January 29, 2009

All Good Things...

I have to say I was a little disappointed when I woke up this morning.

After a rash of upsets and star-making performances during this year's Australian Open, I'd begun to think we could see some new faces shine as they held up their championship trophies this weekend.

But the three semifinal matches that have so far been played showed a reversion to the norm.

I had high hopes for Elena Dementieva in her match against Serena Williams. Though the Russian trails the current world #2 in almost any major metric -- ranking, number of titles, service speed, career prize money -- Elena has been on a roll. She had won the pair's last three meetings, most recently in the Sydney semifinals and at last year's Olympics. And she'd amassed a stunning 15-0 record for the year, complete with two titles.

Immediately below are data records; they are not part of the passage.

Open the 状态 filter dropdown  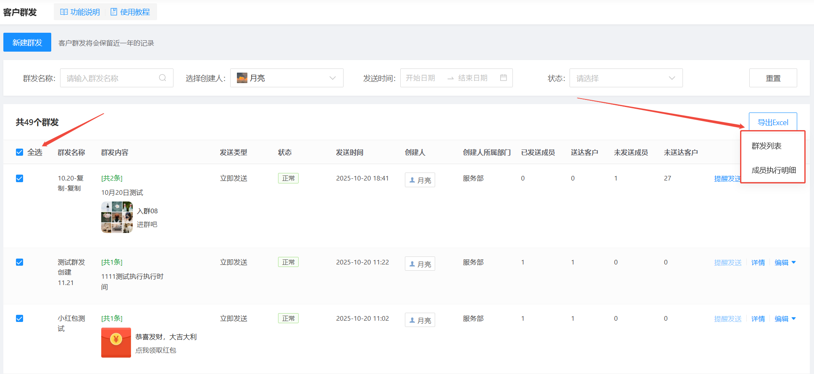(625, 78)
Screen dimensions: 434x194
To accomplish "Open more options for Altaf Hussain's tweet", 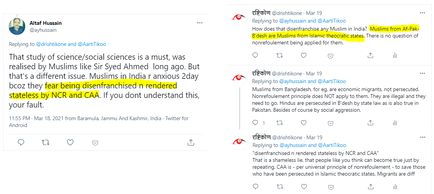I will 200,23.
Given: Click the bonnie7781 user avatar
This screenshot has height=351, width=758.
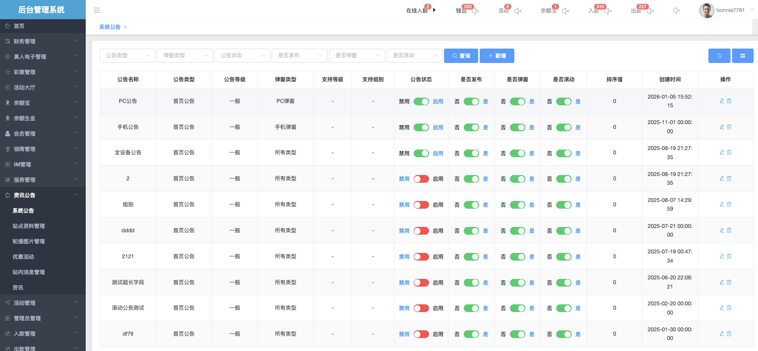Looking at the screenshot, I should tap(706, 11).
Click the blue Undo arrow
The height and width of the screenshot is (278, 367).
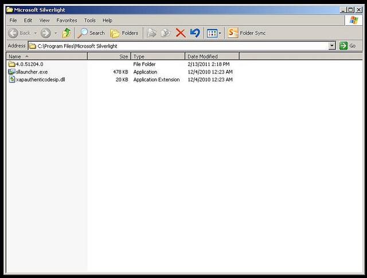[x=194, y=33]
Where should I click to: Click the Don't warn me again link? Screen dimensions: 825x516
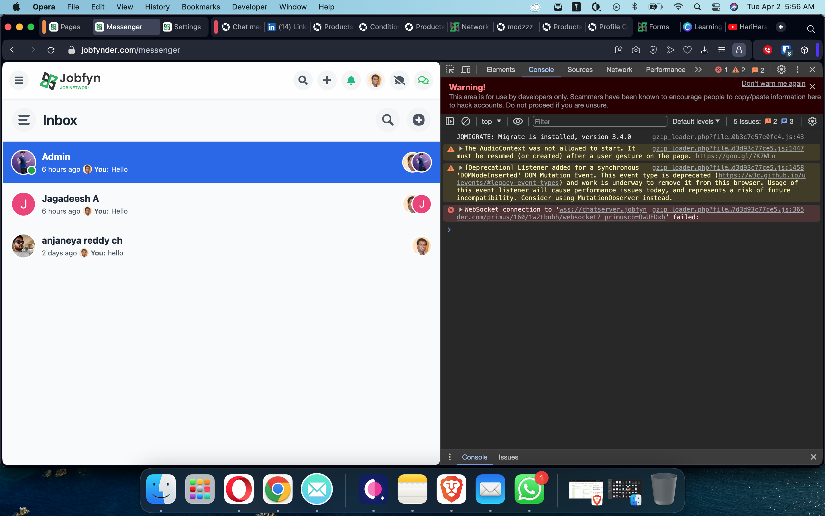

Serena, however, had random logic on her side. Commentators loved to point out that she's won the Australian Open in every odd year since 2003 and that she's never lost a semifinal or final match in Melbourne. Of course there was more behind Serena's strength than strange statistics -- she led the women's draw in aces, twenty-eight before she even met Elena, and had won a stunning 73% of her first serves. She'd rallied after being down a set to Svetlana Kuznetsova to notch an impressive win in the quarters. And she had some serious motivation -- a trophy here would be her tenth career Grand Slam and help her regain the #1 ranking.

The match wasn't easy for either player -- for Elena especially, as she marked her first loss of the year -- but the outcome was probably expected. Serena won 6-3, 6-4, taking little more than ninety minutes to score the victory. In the end the score didn't reflect how hard Elena fought (it seldom does), but it did represent Serena's continued presence as a real force in tennis.

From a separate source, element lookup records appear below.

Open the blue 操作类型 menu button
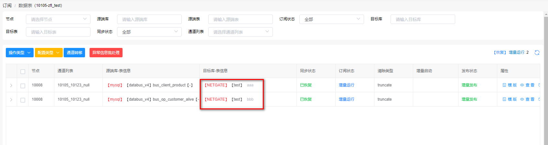19,53
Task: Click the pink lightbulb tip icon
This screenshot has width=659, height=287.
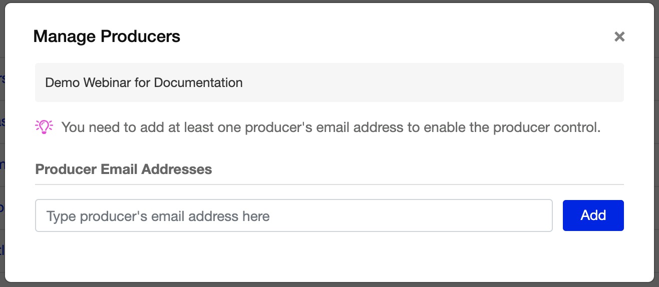Action: [x=44, y=127]
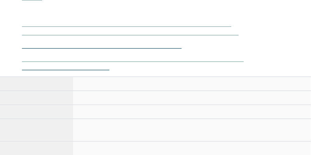Select the taller fourth row's value cell
The width and height of the screenshot is (311, 155).
coord(192,130)
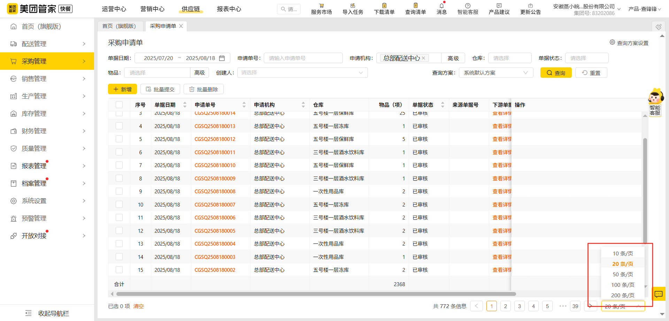Viewport: 669px width, 321px height.
Task: Click 清空 to clear selected rows
Action: point(138,306)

In the finals she will meet her third Russian in a row -- Dinara Safina was also triumphant over compatriot Vera Zvonareva in straight sets, bringing the seventh-ranked player's best major run to an end.

Vera has never made it past the quarterfinals in a Grand Slam, and she's lost in the first round here three times. But she's coming off her best year on record and pranced through her first five matches in Melbourne without dropping a set, even earning her first win over tenth seed Nadia Petrova since 2004. She should have been pretty confident against Safina. Again, despite the discrepancy in ranking, Zvonareva had won all three matches they played last year, including a semifinal matchup in their hometown of Moscow.

But Dinara was on top of her game Thursday. She was certainly the aggressor in the match, scoring two times as many winners as her opponent, but also committing twice the unforced errors. She was dominant at the net, winning seven of eight points there and dictated points on both first and second serves.

As a reward Safina will get to attend her second Grand Slam final -- she lost to Ana Ivanovic last year at Roland Garros -- and make her own case for the #1 women's ranking, the first time she would achieve that honor in her career. Serena has taken all but one of their six previous matches, but with a title on the line I'm betting we could see some sparks

And then came the gentlemen.

Unfortunately I had to be up early enough this morning that I was able to catch the end of the first men's semifinal match live -- just in time to see Andy Roddick lose to Roger Federer. Again.

Roger led the series 15-2, but he was facing a new and improved Roddick. With the help of a new coach and in better physical shape, Andy had made it to the finals in Doha, his first tournament of the year. Earlier this week he silenced naysayers in Australia when he outlasted reigning champion Novak Djokovic in the quarters, scrambling for balls no one has the right to chase down. Even before meeting Federer in the semis, Andy stood atop the leader board in aces, scoring 79 zingers, twenty-one more than the world #2.

But his run was brought to a halt too -- Roger dominated, as he usually does, in three sets. He scored 51 winners and only fifteen errors, without a single double fault. While Federer couldn't quite match Roddick's serve in speed, he was able to score sixteen aces and win an astonishing 83% of his first attempts, 58% of his second. Though the last two sets were tighter, there was no question Roger is eager to get his hands on a record-tying fourteenth Grand Slam championship.

He still has one match to go though, and will face one of the two Spaniards playing their semifinal match today.

Rafael Nadal is clearly the favorite to beat Davis Cup teammate Fernando Verdasco -- he's won all six previous meetings. But Verdasco has been on a roll of his own, stunning fourth seed Andy Murray and #5 Jo-Wilfried Tsonga in consecutive rounds. It remains to be seen whether the semifinals will bring an end to his string of victories as well.

Of course, I've been waiting for the Nadal-Federer rematch for some time -- but Australia seems to be the venue of choice for new talent to emerge, and an upset by Verdasco would certainly not be the first.

So good luck to all, and may all your (future) winning streaks be long-lasting!